Okay, cis people? I need you to lean in here and listen?

There is a BIG VAST GULF OF OPTIONS between "raising a child gender neutral" and "drape them in pink the moment they're born". I get that you read an article once about how raising a baby as gender neutral "harmed" them and now you have Feelings. But you will please do me the courtesy of noting that I never suggested you raise a child gender-neutral. In fact, I even gave you a handy script for using assigned-birth-gender pronouns if you want!

Every. Damn. Time. I talk about how fucked up gender reveal parties are, someone cis gripes about raising children gender neutrally. Which I never suggested, but apparently some cis people think these are the ONLY TWO OPTIONS? Like,

option 1: raise a child with they/them pronouns
option 2: put him in a tiny penis costume so everyone knows

NO OTHER OPTIONS??

This just in: there are a whole bunch of ways to use gendered pronouns for a kid without having a PARTY around his penis. (Also, btw jsyk, Baby Penis Parties are a new phenomena developed by marketers so you look foolish insisting they're a universal thing. You honestly look like those MRA guys who insist Barbie proportions have always been universally valued by men.)
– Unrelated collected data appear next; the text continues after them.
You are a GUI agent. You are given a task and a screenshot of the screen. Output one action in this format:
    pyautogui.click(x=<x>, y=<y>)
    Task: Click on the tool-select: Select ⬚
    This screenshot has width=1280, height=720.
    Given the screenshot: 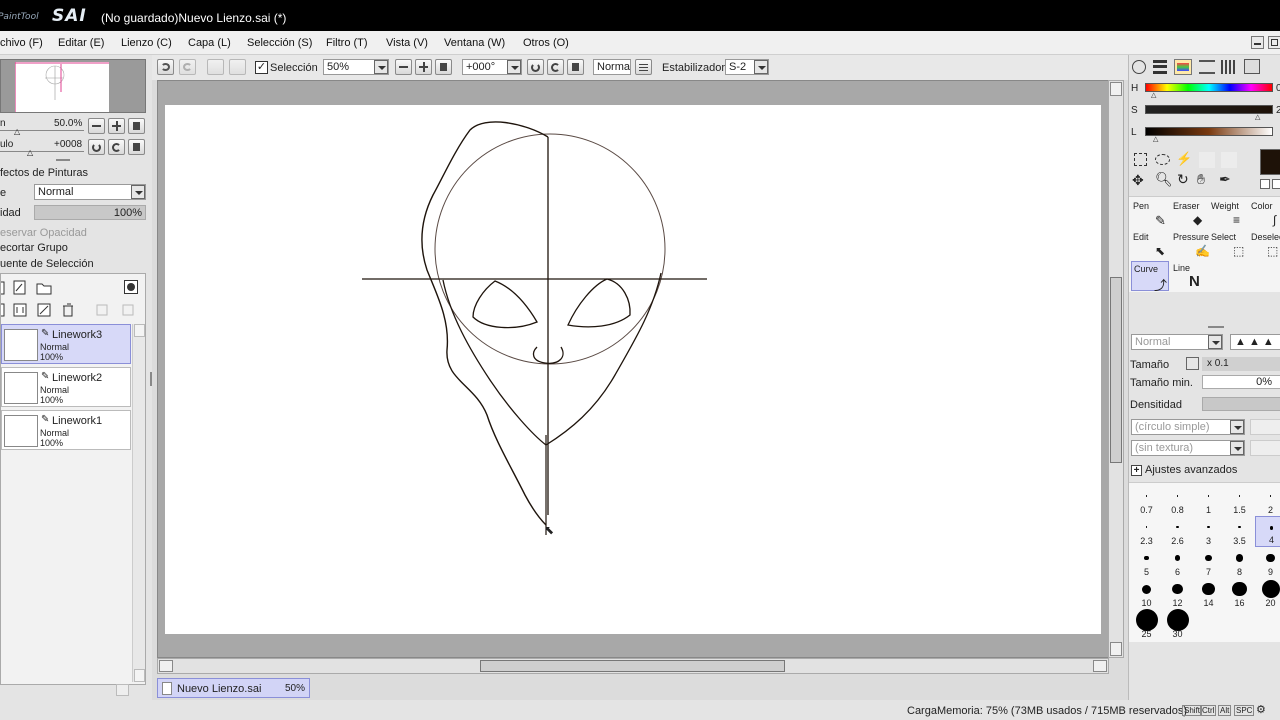 What is the action you would take?
    pyautogui.click(x=1228, y=245)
@TerraSirena: Isn’t it a bit weird how gender reveal parties are a thing but *names* are just sort of told? “We’re calling her ‘her’” is a party but “we’re calling her ‘Emma’” is a conversation.
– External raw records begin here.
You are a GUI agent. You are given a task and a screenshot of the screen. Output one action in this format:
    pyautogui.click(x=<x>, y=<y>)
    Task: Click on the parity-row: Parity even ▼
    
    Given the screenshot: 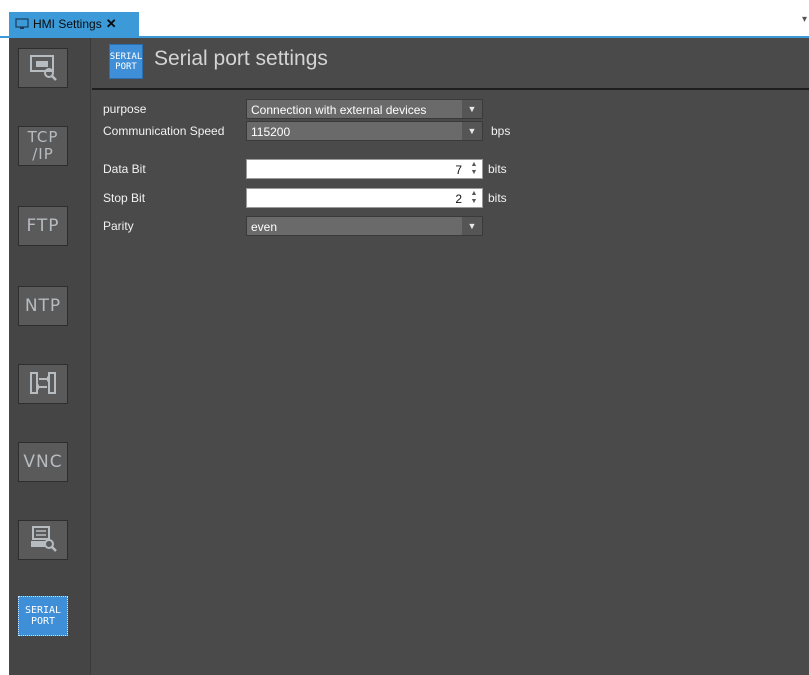 What is the action you would take?
    pyautogui.click(x=450, y=226)
    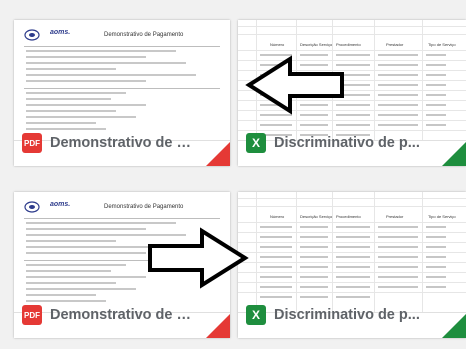  Describe the element at coordinates (198, 258) in the screenshot. I see `arrow-right-icon` at that location.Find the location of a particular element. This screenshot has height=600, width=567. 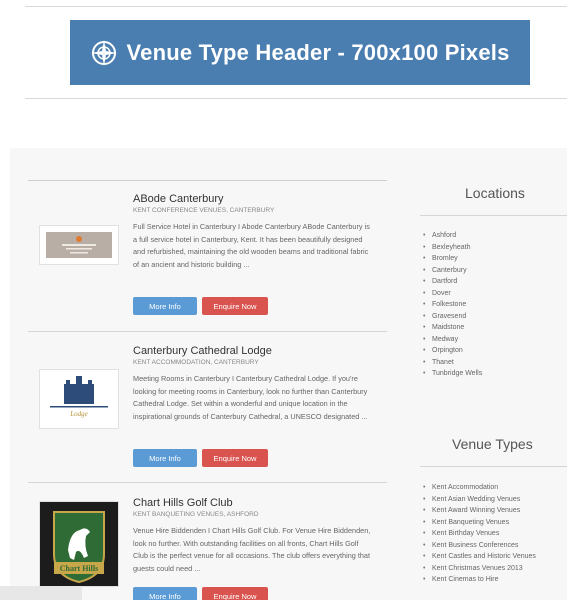

listing-category: KENT BANQUETING VENUES, ASHFORD is located at coordinates (196, 514).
@StoryHospital: There's this enduring myth that "gender-neutral parenting" means "my child is NOT ALLOWED TO HAVE A GENDER". This is wrong. The "gender reveal parties or all beige clothing forever" dichotomy is massively, massively false. Gender-neutral parenting means you give your kid choices:

* what to wear
* what to play with
* what to call themself


Addendum: Please don't explain to me a fetus isn't bothered by a genital party when I specifically talked about the impact on our culture.

Thread Necromancy: It's interesting to me how many people see Purity Balls as creepy but not Gender Reveal parties. They're essentially on the same spectrum. They're incredibly new things invented by patriarchal marketing revolving around parental control.
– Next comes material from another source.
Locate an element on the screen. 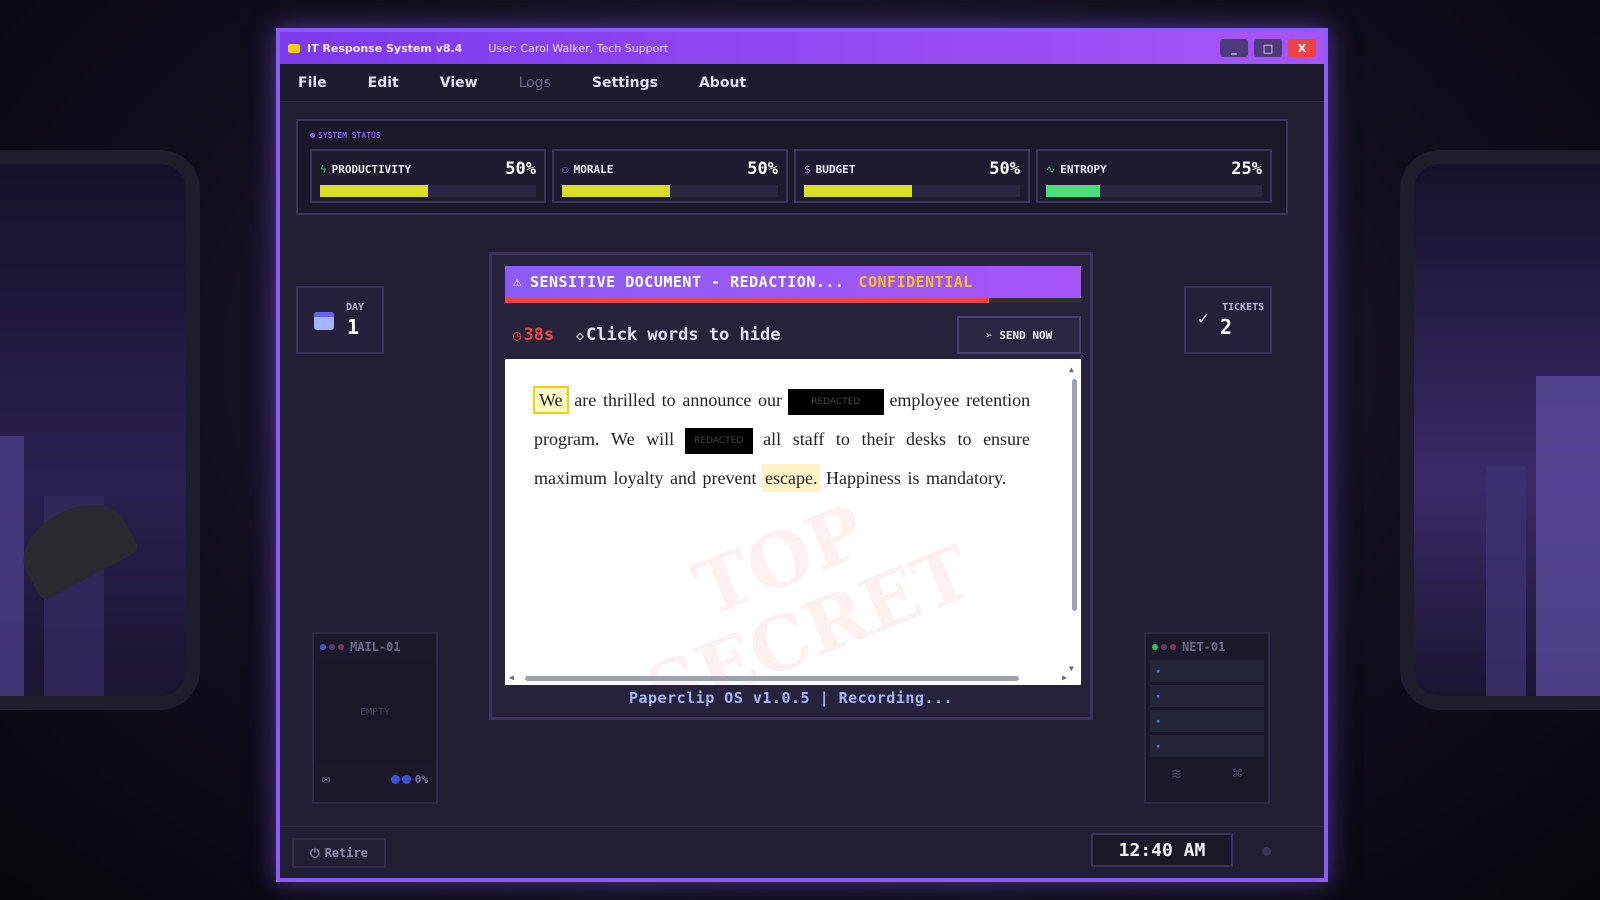  document-word: will is located at coordinates (660, 439).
Purity Balls are about a parent asserting ownership over their kid's genitals. Gender Reveal parties are about revealing a kid's genitals. In both cases, the genitals in question (and what goes along with them; gender in one case, sex in the other) are dominated by the parent. An adult has ownership over their own genitals; what to share, what to reveal. A child, in these cases, is alleged to NOT have ownership.

Both of these attitudes (that privacy/agency is for adults, not kids) stem from the idea that children are possessions rather than people. Anyway, if you can see why Purity Balls are creepy but not Gender Reveal Parties, maybe consider the similarities, thanks.

Also, it is no coincidence that these parties have moved from cakes to displays of violence: guns, bombs, axes, darts. We live in a society which uses violence to police gender identity. We are now wedding that same violence to "gender reveal" parties. The symbolism is important. The ManlyMan shooting the smoke box with his manly gun ties into the SAME man policing his daughter's sexuality. That Man-With-Gun-Protecting-His-Family who polices his daughter's gender and sexuality from birth to ownership transfer can turn on her.

I think it's important to understand that Conservative bigotry towards bodily autonomy, queerness, and transness is all intertwined. There is a DEEP hostility in Conservative circles towards children having autonomy to choose a different script from what was given them. Draping an AFAB child in pink and showing her genital pictures to everyone is on the same spectrum as that "Future Wife" onesie. You can't repudiate the one while embracing the other, because it doesn't WORK that way. The enforced gender AND the sexuality are LINKED.

The problem is that cis liberals have tried to thread that needle and keep the cute transphobia while rejecting the forced sexuality. And I get it! You didn't know better! Conservatives market this shit REALLY WELL. That's what they do. But you know now.

*trans benediction gesture* go and sin no more.

(I wanted to say "go and cis no more" but my mentions would EXPLODE, so.)